● **Extrait du texte**:
####################
Enfin, les plus téméraires se pencheront sur la charge mentale qui pèse sur l’acheteur public au regard des nombreux objectifs, parfois contradictoires, qui lui sont assignés. Une problématique sous-estimée. « Local, social, décarbonné, politique... l'acheteur va devoir apprendre à dire non, sous peine de devenir fou. Il va falloir hiérarchiser les injonctions données aux acheteurs ! » (relire "Crises, digitalisation des achats : le CNA cogite sur l’avenir du métier d’acheteur" ; "Prise en compte du risque de déforestation importée dans les achats de l'Etat" et  RGPD : quels enjeux pour la commande publique ?"). Sans oublier sa nouvelle casquette de trader (relire : L’acheteur public : ce nouveau trader en énergie).
####################
● **Section des données**:
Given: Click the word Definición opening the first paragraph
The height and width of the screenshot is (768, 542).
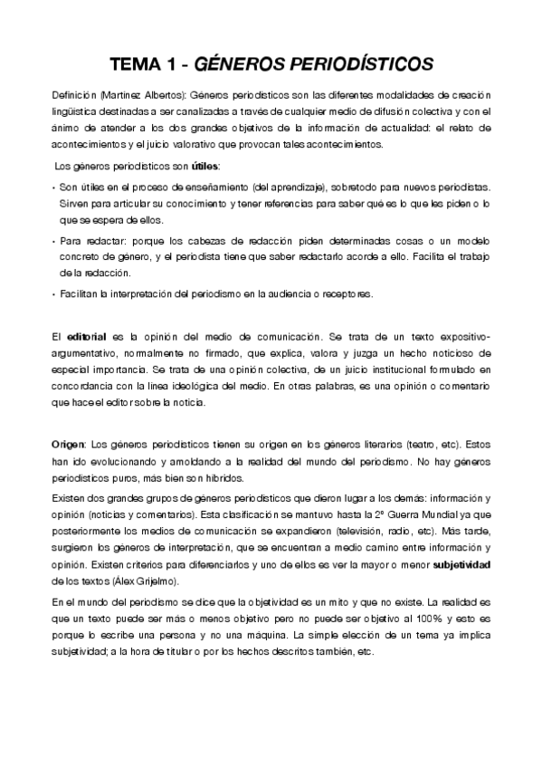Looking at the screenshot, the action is [x=74, y=95].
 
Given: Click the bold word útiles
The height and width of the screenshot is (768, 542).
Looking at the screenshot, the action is [x=204, y=167].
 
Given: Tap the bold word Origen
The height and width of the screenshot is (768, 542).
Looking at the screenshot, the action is [x=69, y=443].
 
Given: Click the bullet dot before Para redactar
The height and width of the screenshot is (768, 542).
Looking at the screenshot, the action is [x=53, y=242].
####################
● **Défi 1**:
Reformulez sous forme de liste le paragraphe de l'extrait qui commence par « Enfin, les plus téméraires », en gardant ses faits principaux.
● **Défi 2**:
D'après l'extrait, que va devoir apprendre l'acheteur sous peine de devenir fou ?
● **Défi 3**:
Recopiez le passage de l'extrait qui s'ouvre sur les mots contenant « Enfin, les plus » et se termine par « trader en énergie). ».
Les items forment un matériau indépendant de l'extrait.

● **Réponse finale 1**:
- Les plus téméraires pourront étudier la charge mentale de l'acheteur public, soumis à de nombreux objectifs parfois contradictoires.
- Ce problème est sous-estimé.
- Les objectifs sont d'ordre local, social, politique ou liés à la décarbonation.
- L'acheteur devra apprendre à dire non, sous peine de devenir fou.
- Il faudra hiérarchiser les injonctions données aux acheteurs.
- L'acheteur public a aussi une nouvelle casquette de trader en énergie.

● **Réponse finale 2**:
Il va devoir apprendre à dire non.

● **Réponse finale 3**:
Enfin, les plus téméraires se pencheront sur la charge mentale qui pèse sur l’acheteur public au regard des nombreux objectifs, parfois contradictoires, qui lui sont assignés. Une problématique sous-estimée. « Local, social, décarbonné, politique... l'acheteur va devoir apprendre à dire non, sous peine de devenir fou. Il va falloir hiérarchiser les injonctions données aux acheteurs ! » (relire "Crises, digitalisation des achats : le CNA cogite sur l’avenir du métier d’acheteur" ; "Prise en compte du risque de déforestation importée dans les achats de l'Etat" et  RGPD : quels enjeux pour la commande publique ?"). Sans oublier sa nouvelle casquette de trader (relire : L’acheteur public : ce nouveau trader en énergie).